> **Extrait**:
⁂

Les Jeux de Stoke Mandeville dans les années 1960. S. Haynes

Mécanismes et stratégies d’expansion

Mais comment, en seulement quelques années, ces Jeux ont-ils pu devenir la pierre angulaire du mouvement sportif international pour les personnes avec une blessure médullaire ? Il est possible d’identifier quelques mécanismes bien distincts qui sont à l’origine de ce développement.

Tout d’abord, les anciens patients de l’hôpital de Stoke Mandeville ont joué un rôle prépondérant, en favorisant l’émergence de ces pratiques sportives adaptées une fois transférés dans un nouvel hôpital ou de retour à la vie civile. De manière similaire, de nombreux médecins étrangers ont voyagé jusqu’à Stoke Mandeville et se sont inspirés de ce qu’ils y ont vu. Ensuite, le journal The Cord créé par 6 ex-patients de Stoke Mandeville pour promouvoir les intérêts des patients et pour « propager, dans la vie civile, cet esprit de camaraderie qui a germé dans les centres de réadaptation et à l’hôpital ». Ce journal facilita l’exportation à l’international des nouvelles méthodes développées par Guttmann et diffusa les principaux résultats sportifs. Aujourd’hui, seule une poignée d’éditions complètes du journal The Cord existe encore.

Le Dr Guttmann lui-même était un travailleur infatigable et un ardent défenseur du sport comme outil de réadaptation. De par son caractère obstiné, son leadership et sa détermination, Guttmann a profondément et durablement façonné le développement du Mouvement paralympique. Il participa à de très nombreuses conférences scientifiques, voyagea sans interruption et écrivit de manière prolifique pour défendre ses méthodes. Il faisait aussi preuve d’habileté pour obtenir le soutien du monde politique, associatif ou médiatique. Des représentants de l’élite politique anglaise, de la famille royale britannique ou encore des stars du cinéma étaient systématiquement invités à prendre part aux cérémonies d’ouverture ou de clôture, ainsi qu’aux remises des médailles, lors des Jeux de Stoke Mandeville.

A la demande des athlètes, un système de classification – connu sous le nom de système de classification médical – fut également développé pour préserver l’équité durant les rencontres sportives. Sur la base d’un diagnostic médical uniquement établi par des médecins, les athlètes étaient classés en fonction de la sévérité de leurs atteintes médullaires. Ainsi dès 1953, trois classes étaient élaborées en tennis de table en fonction de la hauteur de la lésion médullaire, une lésion haute entraînant une plus grande perte motrice : lésions cervicales, thoraciques haute ou basse. Ce système de classification, qui a considérablement évolué depuis lors mais qui reste toujours contesté, a permis la codification de ces rencontres sportives et donc leur pérennisation.

⁂

> **Questions**:
1. Modifiez l'extrait sur les Jeux de Stoke Mandeville entre « Mais comment, en » et « de ce développement. », bornes incluses, en remplaçant « pierre angulaire » par « clé de voûte ».
2. Traduisez en anglais cette phrase de l'extrait sur les Jeux de Stoke Mandeville : « Aujourd'hui, seule une poignée d'éditions complètes du journal The Cord existe encore. »
3. Rédigez la suite de l'extrait sur les Jeux de Stoke Mandeville à partir de sa dernière phrase.
La liste qui suit n'a aucun rapport avec cet extrait.

> **Bloc de données**:

⁂

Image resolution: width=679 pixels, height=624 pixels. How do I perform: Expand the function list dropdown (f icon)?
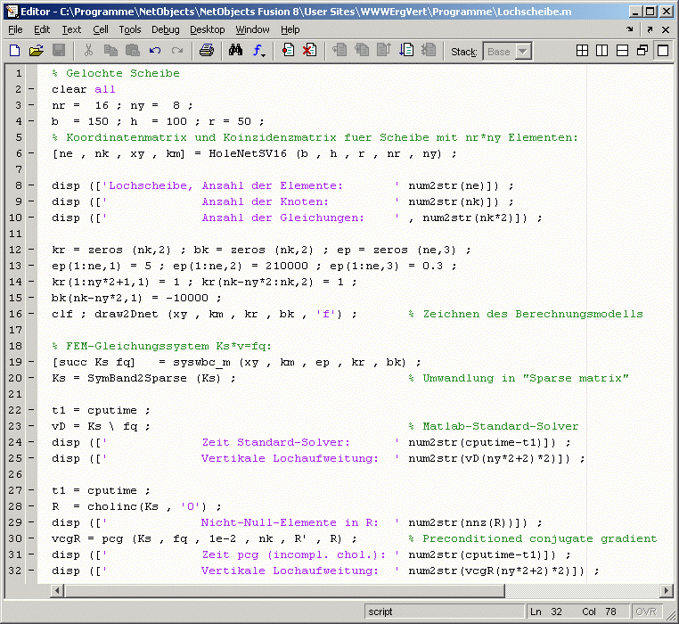(259, 51)
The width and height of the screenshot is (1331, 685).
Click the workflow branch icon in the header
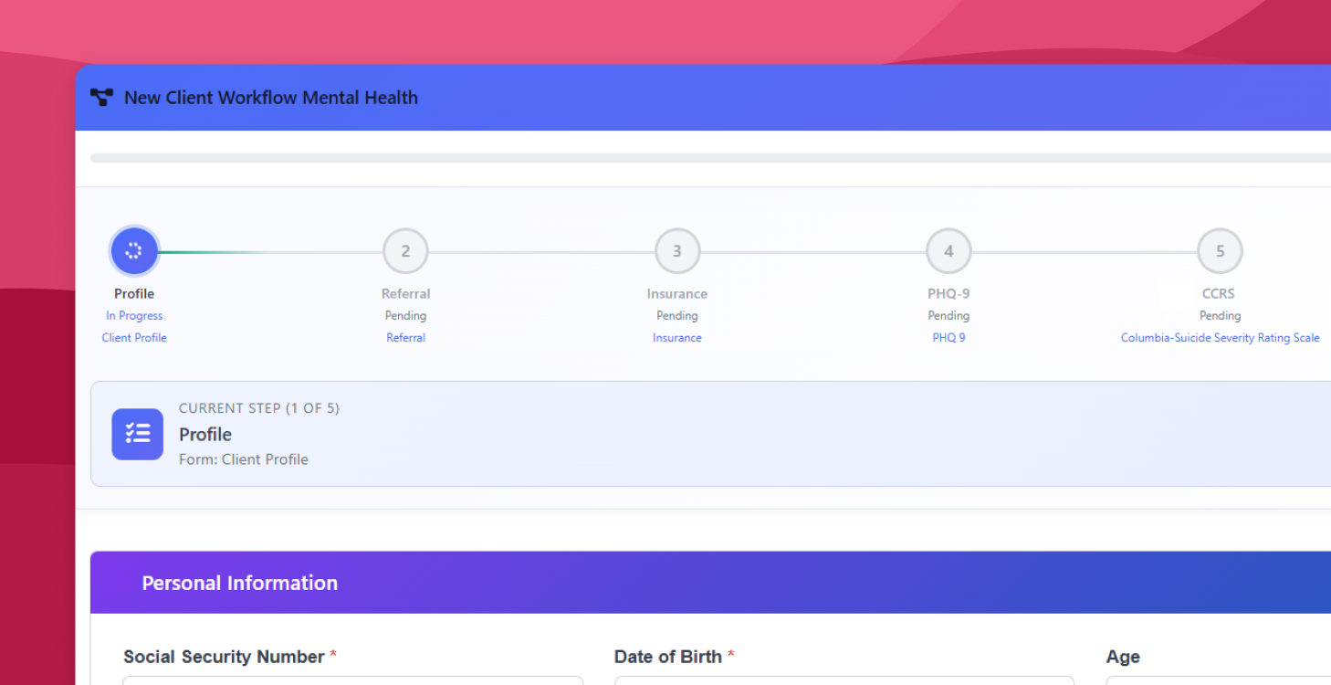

⁂

> **Réponses numérotées**:
1.
Mais comment, en seulement quelques années, ces Jeux ont-ils pu devenir la clé de voûte du mouvement sportif international pour les personnes avec une blessure médullaire ? Il est possible d’identifier quelques mécanismes bien distincts qui sont à l’origine de ce développement.

2. Today, only a handful of complete editions of The Cord still exist.

3.
Enfin, l’une des stratégies les plus efficaces pour promouvoir les Jeux de Stoke Mandeville fut de systématiquement les associer et les comparer au Mouvement olympique et aux Jeux olympiques. Même si l’on ne connaît pas exactement le degré d’intentionnalité dans les plans de Guttmann, les Premiers Jeux de Stoke Mandeville se déroulèrent le même jour que la cérémonie d’ouverture des 14e Jeux olympiques célébrés à une trentaine de kilomètres de là, dans le stade de Wembley à Londres.

Les Jeux de Stoke Mandeville étaient également décris comme « Les Jeux olympiques des Paraplégiques » ou simplement les « Jeux Olympiques ». Dès 1949, Guttmann déclara lors d’un discours qu’un jour « les Jeux de Stoke Mandeville deviendraient l’équivalent des Jeux olympiques ». Guttmann poussa cette stratégie plus loin en organisant les Jeux internationaux de Stoke Mandeville de 1960 dans la ville de Rome, la même ou s’étaient tenus à peine quelques semaines auparavant les Jeux olympiques. Selon un proche collaborateur de Guttmann, le Dr Tricot, cette initiative visait à marquer ces Jeux « du sceau olympique, consacrant par-là, le rôle thérapeutique du sport dans la rééducation des paraplégiques ». Les Jeux de Stoke Mandeville de 1960 sont aujourd’hui considérés comme les premiers Jeux paralympiques.